Despite the amount of material to cover, this course did a great job of introducing the right amount of detail for various aspects (motivation, algorithms, algorithmic reasoning, evaluation) on topic modelling, text clustering, text categorization, sentiment analysis, aspect sentiment analysis, evaluation of text and non-text data in context, and more. Definitely read the additional resources for the material - it will give you an incredibly in-depth view to what you learned in the lectures and also give you a start on implementing the covered algorithms on your own.

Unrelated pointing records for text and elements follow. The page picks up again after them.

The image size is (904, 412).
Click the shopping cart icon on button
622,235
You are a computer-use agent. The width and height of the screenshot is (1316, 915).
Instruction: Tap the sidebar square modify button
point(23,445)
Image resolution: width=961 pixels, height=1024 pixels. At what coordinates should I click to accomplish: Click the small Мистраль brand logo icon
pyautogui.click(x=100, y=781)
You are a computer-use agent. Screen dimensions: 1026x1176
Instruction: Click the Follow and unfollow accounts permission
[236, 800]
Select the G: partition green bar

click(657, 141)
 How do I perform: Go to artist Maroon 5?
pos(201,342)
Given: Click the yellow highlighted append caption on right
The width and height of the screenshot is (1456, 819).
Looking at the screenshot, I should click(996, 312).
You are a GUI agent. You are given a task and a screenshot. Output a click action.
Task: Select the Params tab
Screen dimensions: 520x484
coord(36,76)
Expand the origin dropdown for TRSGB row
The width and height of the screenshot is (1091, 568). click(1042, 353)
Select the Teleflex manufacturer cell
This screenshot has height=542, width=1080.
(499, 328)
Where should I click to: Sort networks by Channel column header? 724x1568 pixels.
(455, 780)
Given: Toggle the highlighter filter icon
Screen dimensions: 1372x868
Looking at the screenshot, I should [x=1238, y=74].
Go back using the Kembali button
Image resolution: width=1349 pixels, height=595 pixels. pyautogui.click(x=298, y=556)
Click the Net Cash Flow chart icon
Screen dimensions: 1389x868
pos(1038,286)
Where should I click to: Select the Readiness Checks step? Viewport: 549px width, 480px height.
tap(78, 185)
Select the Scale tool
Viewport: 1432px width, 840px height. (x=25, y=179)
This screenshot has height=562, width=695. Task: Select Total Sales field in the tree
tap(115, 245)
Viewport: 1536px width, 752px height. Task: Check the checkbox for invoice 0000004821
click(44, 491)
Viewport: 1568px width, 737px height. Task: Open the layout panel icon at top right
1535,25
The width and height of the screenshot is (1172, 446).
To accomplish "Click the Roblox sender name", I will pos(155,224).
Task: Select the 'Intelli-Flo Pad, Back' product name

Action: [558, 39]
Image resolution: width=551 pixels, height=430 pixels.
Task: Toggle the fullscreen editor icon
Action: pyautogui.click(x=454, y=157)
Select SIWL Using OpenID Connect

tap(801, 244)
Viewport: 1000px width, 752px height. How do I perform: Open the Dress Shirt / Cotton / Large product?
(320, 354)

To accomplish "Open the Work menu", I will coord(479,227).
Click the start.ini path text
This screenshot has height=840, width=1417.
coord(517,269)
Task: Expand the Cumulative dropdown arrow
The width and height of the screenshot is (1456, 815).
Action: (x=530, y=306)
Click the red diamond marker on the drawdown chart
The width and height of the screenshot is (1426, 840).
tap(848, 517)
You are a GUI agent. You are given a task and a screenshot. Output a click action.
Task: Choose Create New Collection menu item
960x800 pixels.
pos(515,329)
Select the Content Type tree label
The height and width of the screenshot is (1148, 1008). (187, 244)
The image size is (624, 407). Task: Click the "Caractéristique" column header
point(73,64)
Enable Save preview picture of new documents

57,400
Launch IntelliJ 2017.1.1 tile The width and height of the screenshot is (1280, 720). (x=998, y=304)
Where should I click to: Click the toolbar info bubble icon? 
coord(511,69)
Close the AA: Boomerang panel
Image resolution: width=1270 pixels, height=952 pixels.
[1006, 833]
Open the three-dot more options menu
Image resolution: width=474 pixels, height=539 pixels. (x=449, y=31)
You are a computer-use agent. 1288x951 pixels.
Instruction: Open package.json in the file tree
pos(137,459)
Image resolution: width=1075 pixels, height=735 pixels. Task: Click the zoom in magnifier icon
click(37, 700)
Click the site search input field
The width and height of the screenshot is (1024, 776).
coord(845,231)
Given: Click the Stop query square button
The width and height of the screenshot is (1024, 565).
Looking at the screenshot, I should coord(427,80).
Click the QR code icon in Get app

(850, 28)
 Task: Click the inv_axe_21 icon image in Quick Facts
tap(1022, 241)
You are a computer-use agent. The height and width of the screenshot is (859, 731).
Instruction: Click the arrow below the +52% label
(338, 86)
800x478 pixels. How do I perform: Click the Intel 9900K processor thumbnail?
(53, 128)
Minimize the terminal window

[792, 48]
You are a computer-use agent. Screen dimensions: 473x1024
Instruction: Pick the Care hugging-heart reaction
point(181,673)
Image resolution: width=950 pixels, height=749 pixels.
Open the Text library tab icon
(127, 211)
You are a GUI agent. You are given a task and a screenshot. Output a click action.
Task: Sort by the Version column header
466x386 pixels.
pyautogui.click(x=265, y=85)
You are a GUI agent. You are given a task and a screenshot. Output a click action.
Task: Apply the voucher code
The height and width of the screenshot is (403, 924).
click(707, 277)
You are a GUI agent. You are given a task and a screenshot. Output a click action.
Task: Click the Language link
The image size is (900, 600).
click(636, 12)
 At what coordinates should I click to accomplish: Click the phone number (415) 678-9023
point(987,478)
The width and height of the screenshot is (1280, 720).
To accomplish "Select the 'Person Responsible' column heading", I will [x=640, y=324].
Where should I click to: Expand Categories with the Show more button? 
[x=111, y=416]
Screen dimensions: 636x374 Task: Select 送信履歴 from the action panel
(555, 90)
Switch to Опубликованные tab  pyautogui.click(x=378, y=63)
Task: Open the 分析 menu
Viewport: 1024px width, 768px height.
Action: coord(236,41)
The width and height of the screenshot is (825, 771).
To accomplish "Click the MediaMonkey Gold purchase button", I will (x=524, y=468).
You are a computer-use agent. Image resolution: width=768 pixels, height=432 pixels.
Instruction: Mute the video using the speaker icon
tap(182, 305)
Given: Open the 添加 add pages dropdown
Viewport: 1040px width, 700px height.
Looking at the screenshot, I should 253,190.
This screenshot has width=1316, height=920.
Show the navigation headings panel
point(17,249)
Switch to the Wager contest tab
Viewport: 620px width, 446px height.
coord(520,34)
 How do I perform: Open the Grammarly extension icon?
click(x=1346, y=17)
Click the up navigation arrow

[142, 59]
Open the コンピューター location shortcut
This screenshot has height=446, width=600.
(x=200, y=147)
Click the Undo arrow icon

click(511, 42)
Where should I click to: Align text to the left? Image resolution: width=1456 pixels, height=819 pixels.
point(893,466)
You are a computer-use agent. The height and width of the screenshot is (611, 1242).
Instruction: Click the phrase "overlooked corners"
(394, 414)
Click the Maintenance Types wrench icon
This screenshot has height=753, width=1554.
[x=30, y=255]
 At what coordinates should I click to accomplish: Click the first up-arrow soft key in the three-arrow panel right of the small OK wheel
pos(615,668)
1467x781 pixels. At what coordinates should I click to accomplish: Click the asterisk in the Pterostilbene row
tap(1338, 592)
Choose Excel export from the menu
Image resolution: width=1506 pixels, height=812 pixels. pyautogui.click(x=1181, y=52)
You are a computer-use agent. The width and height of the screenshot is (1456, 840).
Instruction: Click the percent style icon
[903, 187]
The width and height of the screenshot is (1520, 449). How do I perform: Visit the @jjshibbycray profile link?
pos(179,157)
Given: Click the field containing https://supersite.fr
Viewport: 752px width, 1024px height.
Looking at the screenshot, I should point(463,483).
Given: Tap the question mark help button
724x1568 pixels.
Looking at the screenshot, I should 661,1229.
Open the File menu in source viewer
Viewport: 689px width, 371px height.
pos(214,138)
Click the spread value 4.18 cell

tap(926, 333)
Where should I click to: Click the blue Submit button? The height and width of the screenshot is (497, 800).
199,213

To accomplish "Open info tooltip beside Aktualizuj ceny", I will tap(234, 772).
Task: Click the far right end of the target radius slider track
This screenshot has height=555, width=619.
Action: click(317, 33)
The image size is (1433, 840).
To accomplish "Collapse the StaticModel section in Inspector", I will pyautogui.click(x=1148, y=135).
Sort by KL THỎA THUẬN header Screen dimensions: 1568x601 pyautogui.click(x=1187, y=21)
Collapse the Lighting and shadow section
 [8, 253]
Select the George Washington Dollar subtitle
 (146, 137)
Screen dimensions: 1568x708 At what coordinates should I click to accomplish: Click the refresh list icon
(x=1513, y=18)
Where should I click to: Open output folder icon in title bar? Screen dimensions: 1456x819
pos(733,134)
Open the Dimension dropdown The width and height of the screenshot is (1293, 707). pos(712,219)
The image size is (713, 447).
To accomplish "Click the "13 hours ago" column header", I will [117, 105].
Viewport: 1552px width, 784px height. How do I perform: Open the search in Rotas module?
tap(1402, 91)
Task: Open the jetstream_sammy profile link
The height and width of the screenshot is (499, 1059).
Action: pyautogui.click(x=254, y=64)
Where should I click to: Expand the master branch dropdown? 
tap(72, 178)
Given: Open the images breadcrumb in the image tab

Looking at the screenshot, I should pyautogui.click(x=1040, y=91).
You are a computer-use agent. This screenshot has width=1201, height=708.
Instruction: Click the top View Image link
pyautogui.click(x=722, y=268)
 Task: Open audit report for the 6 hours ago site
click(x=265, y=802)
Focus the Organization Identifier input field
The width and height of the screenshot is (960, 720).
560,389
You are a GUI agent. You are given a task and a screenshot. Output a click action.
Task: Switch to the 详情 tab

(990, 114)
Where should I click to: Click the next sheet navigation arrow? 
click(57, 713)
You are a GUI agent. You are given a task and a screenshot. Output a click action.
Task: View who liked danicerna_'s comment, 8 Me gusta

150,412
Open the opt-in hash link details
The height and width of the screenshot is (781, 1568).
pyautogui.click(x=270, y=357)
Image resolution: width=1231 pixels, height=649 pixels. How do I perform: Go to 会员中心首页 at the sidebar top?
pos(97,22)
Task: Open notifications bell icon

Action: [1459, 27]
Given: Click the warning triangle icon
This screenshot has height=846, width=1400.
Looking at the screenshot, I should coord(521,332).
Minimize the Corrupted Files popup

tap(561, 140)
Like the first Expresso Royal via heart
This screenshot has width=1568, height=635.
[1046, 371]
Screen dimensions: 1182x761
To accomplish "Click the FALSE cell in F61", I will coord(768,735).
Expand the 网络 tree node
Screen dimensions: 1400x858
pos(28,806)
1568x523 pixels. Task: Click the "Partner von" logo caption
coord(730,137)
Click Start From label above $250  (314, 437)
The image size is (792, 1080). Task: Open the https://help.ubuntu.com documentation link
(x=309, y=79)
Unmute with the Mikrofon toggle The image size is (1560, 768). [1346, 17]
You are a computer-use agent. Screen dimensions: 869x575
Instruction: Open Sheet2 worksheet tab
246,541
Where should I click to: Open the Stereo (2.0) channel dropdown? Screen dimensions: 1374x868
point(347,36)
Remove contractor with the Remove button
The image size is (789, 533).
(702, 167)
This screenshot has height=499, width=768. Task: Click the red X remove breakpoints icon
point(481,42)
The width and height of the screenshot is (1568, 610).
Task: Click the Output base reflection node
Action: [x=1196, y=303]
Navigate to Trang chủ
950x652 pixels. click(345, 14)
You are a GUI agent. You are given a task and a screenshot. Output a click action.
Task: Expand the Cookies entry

The only thing I missed in this class are assignments for implementing the algorithms in a language other than C++ and in a framework other than MeTA. It would make sense to provide this opportunity in additional, commonly-used data-science languages such as Python!

By Milan M

Sep 14, 2016

This is an excellent course that captures many different text mining techniques. It requires some math knowledge in numerical analysis and probability in order to understand the concepts.

I gave 4 star rating due to 2 problems during the course:

1) Lack of examples along the formulas and principles. There are some, but many concepts could be adopted much faster if examples were introduced right along with them.

2) The optional programming exercises are easy to complete, but the environment is very confusing to set it up.

By Gonzalo d l T A

May 10, 2017

A really interesting course which covers theoretically most of the text mining techniques. I missed having more practical exercise, which could help to deeply understand the lectures. Setting up the environment for the development task is a little bit complicated, it might be interesting to provide a virtual machine with all the software and correct versions required. Even though, I would recommend this course if you are interested on the topic.

By Arkadiusz R

Jul 9, 2017

Very good course with a lot of essential information about problems correlated with text understanding. It give me general look for text mining topic. Some lectures give only overall information about text analysis problem, but it still gives me an opportunity to learn about these listed topics to resolve relevant problems. I recommend this course anyone!

By fakhriabbas

Oct 2, 2016

the course is very helpful in giving the overall flavor of text mining and analytics. I would recommend to reduce the number of math work and focus on the conceptual level along with more application that could be used. For the math part, adding optional videos for more details about math will be very useful and helpful

By Ahmed M S

Jan 12, 2020

This is an excellent foundational course about text mining. It provides a very solid theoretical foundations and concepts about the subject. The only thing that felt missing, is giving more numerical examples during the video sessions to ease understanding the formulas.

By Alex D T

Jul 22, 2017

Professor Cheng has a deep knowledge of the subject and presents a diverse topic in a very condensed set of courses. Material is well presented, but some of the quizzes and slides need to be better organized.

By Akarapat C

Feb 11, 2017

This is a very good course. I think it provides a very good foundation of text mining and analytics like PLSA and LDA. More advanced research discussed in the last lecture is also very interesting.

By Watana P

Aug 22, 2017

Most of the lessons are mathematical formulae in which, in my opinion, I need more real case study/practice to make myself clearly understand on how do those formulae perform.

By Aravindh

Apr 19, 2017

The content is really good but the course has too much theory. Mixing it with some practical programming assignments would have been very nice

By Ian W

Aug 10, 2018

In-depth description on the algorithms.

Personally I suggest finish the quiz of the nth week after finishing all the video of (n+1)th week.